[Records provided]
=== Section Start ===

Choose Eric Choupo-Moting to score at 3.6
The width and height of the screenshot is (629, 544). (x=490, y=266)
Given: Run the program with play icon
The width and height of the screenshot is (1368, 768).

=== Section End ===
=== Section Start ===

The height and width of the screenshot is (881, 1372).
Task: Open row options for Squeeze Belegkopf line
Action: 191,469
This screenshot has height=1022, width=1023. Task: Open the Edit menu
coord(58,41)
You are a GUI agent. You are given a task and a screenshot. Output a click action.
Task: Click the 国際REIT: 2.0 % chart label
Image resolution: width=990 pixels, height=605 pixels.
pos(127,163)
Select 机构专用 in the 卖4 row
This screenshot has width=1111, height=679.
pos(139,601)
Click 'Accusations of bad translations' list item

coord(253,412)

=== Section End ===

[Exercise details] In the listing above, find the line containing "Choose Eric Choupo-Moting to score at 3.6" and the line containing "The width and height of the screenshot is (1368, 768).", then repeat those two lines and everything between them exactly.

[Result for this task]
Choose Eric Choupo-Moting to score at 3.6
The width and height of the screenshot is (629, 544). (x=490, y=266)
Given: Run the program with play icon
The width and height of the screenshot is (1368, 768).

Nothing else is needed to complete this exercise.